What to work on:
Quote the lines of the listing below, starting with the line containing "You are a GUI" and going on through the end of the listing. Leave the pictures out of your answer.

(Collection entries)
################

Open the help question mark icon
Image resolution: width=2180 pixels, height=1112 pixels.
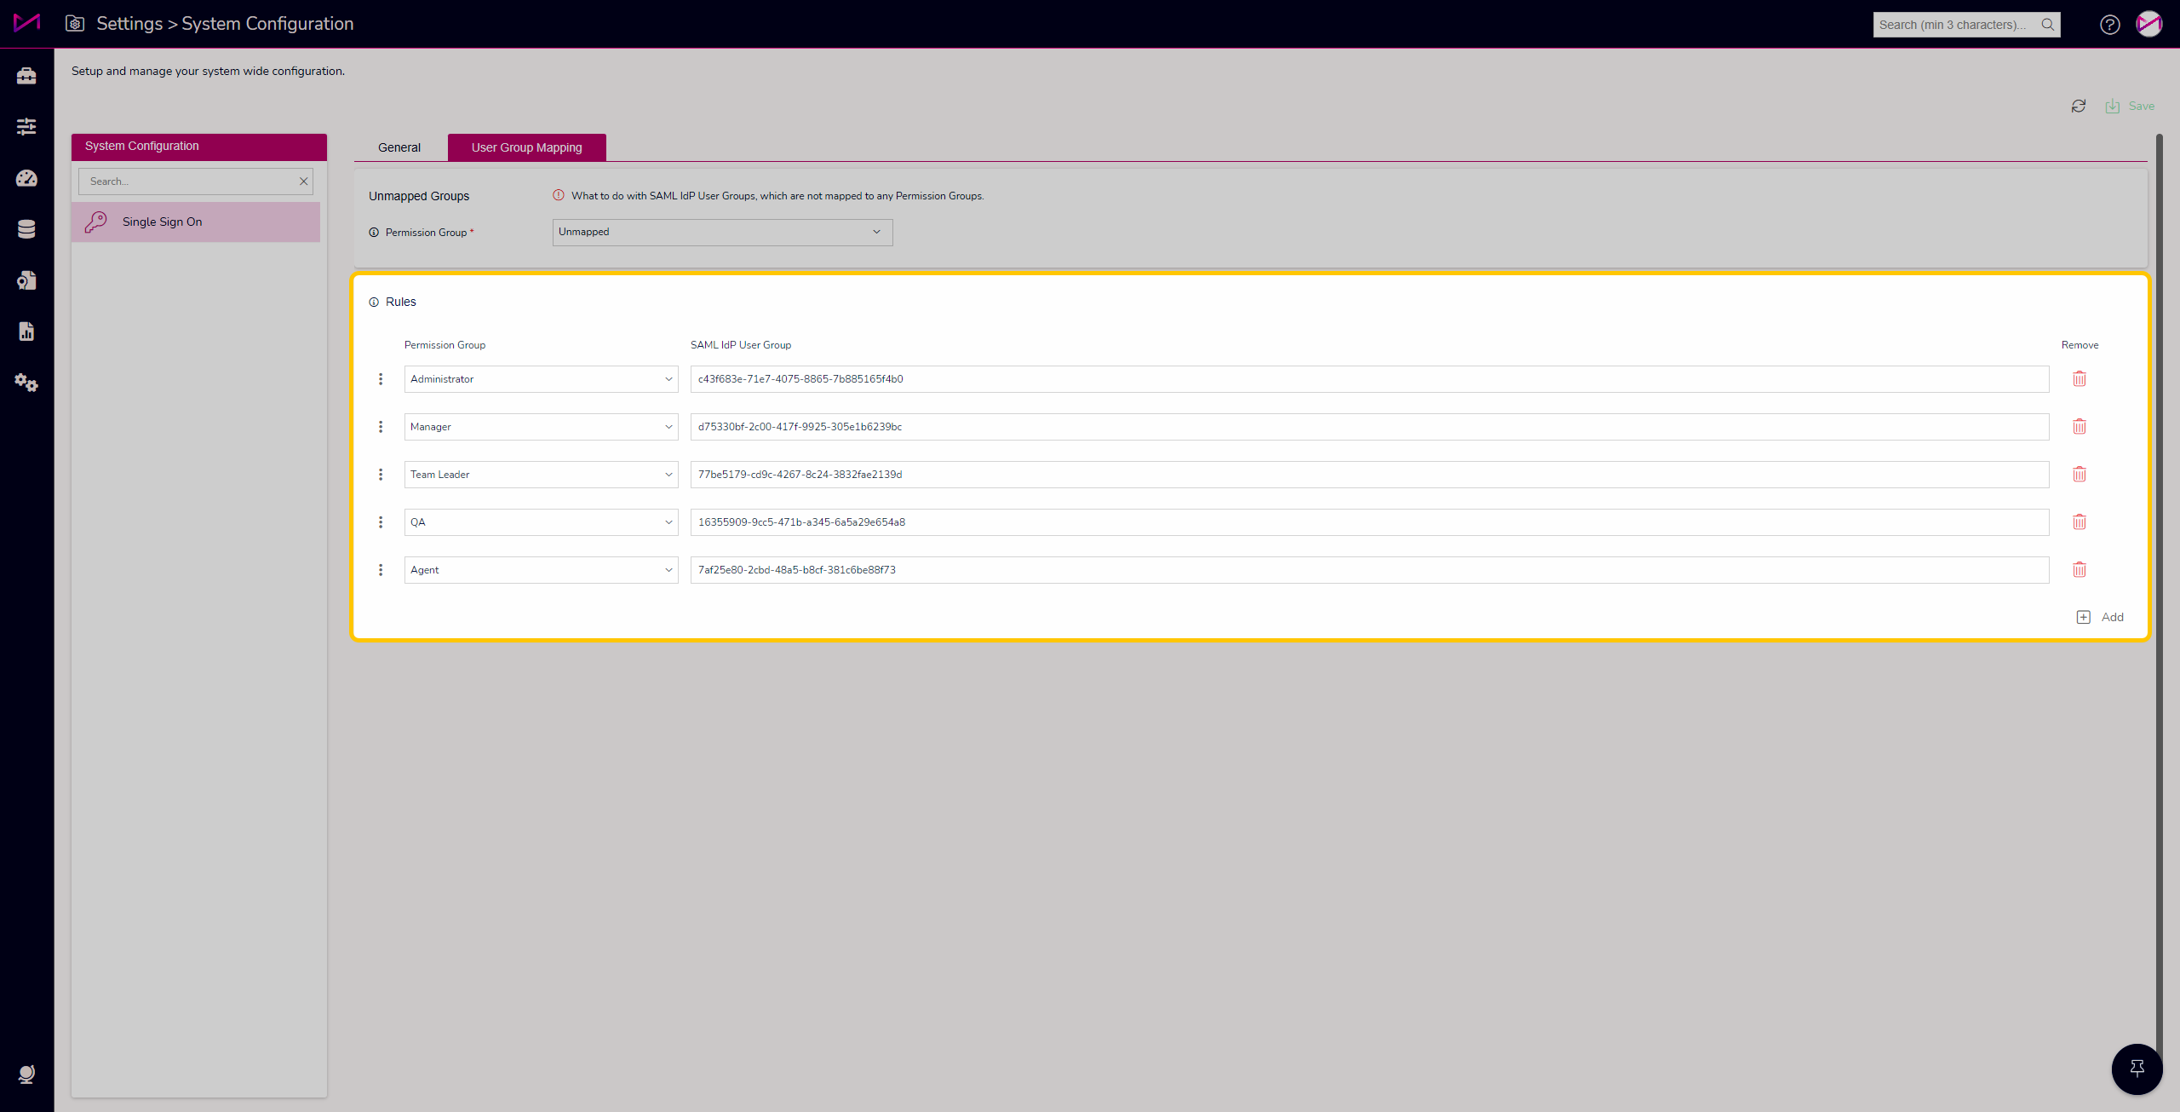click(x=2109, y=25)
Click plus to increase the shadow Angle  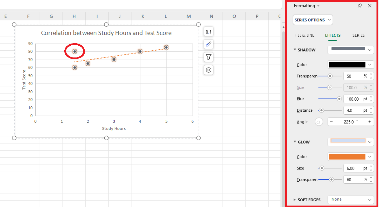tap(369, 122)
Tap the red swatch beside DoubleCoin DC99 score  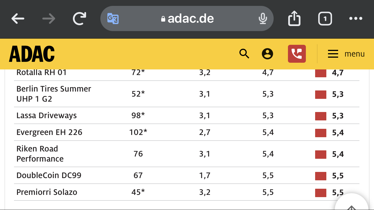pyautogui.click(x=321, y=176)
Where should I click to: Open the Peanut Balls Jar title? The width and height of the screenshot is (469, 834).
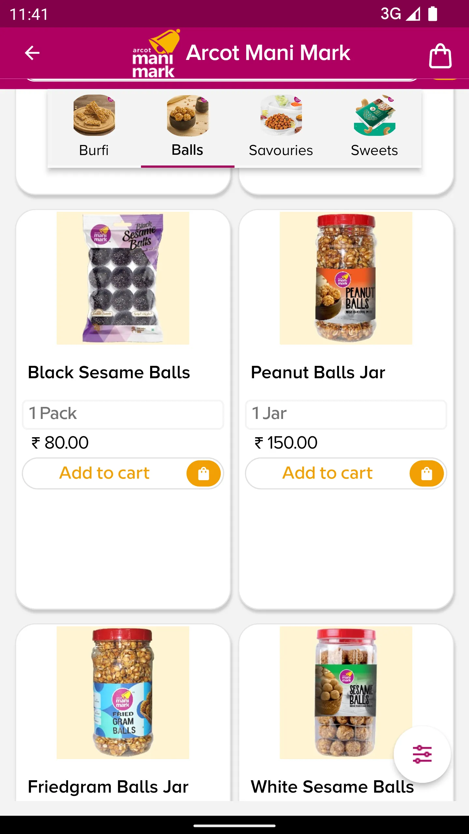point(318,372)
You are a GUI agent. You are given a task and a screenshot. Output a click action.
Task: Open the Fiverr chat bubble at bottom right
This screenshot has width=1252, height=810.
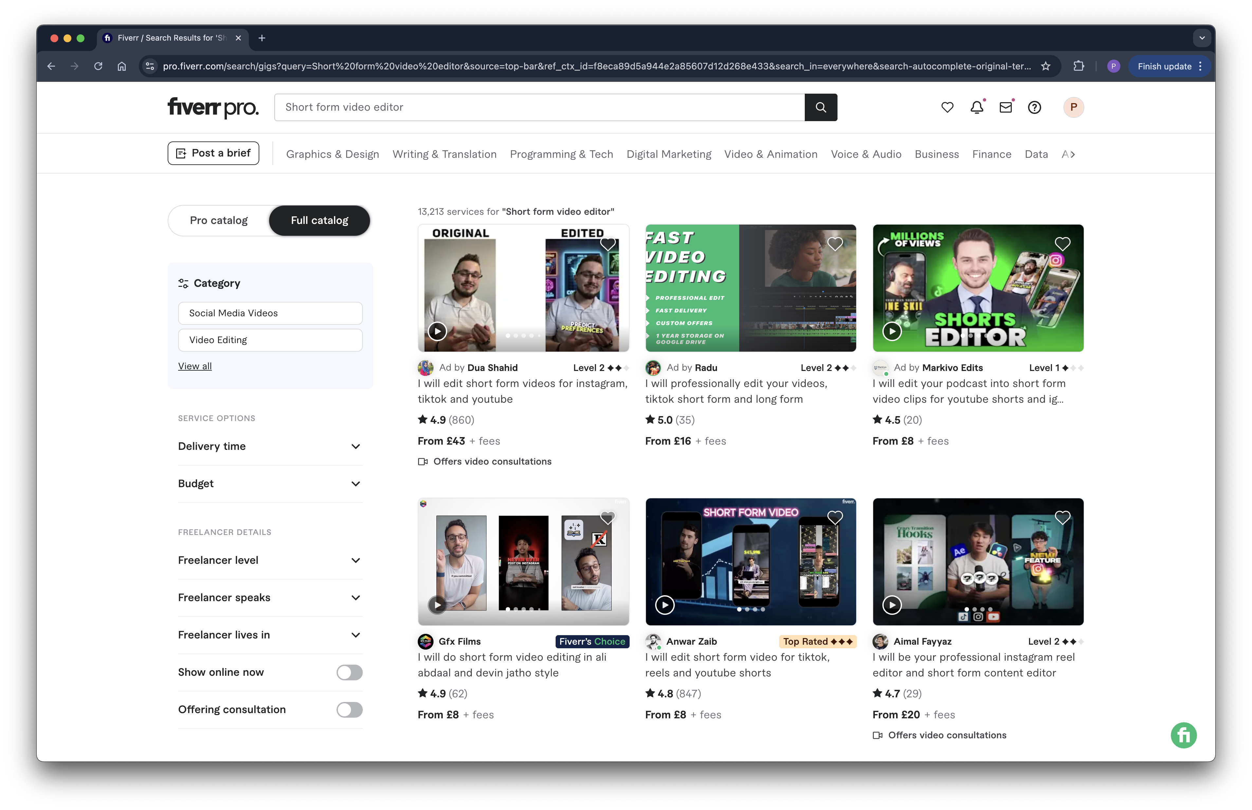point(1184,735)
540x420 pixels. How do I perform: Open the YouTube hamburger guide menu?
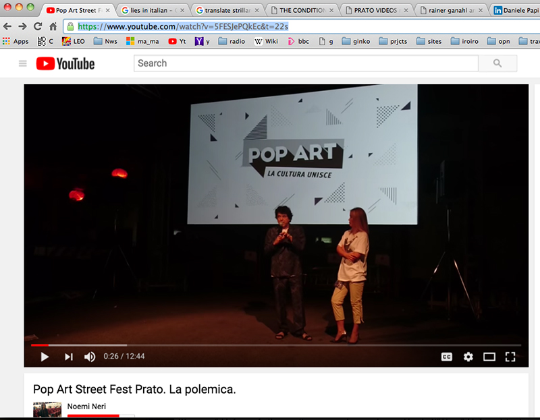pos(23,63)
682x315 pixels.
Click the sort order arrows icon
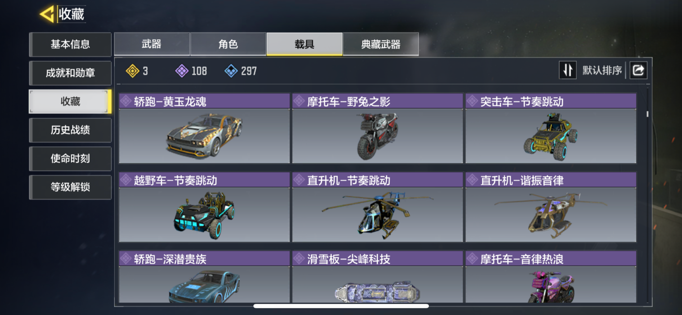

################

Answer to the exercise:
You are a GUI agent. You are given a task and a screenshot. Output a click action.
Task: Open the Fiverr chat bubble at bottom right
This screenshot has width=1252, height=810.
point(1184,735)
540x420 pixels. How do I perform: Open the YouTube hamburger guide menu?
pos(23,63)
682x315 pixels.
Click the sort order arrows icon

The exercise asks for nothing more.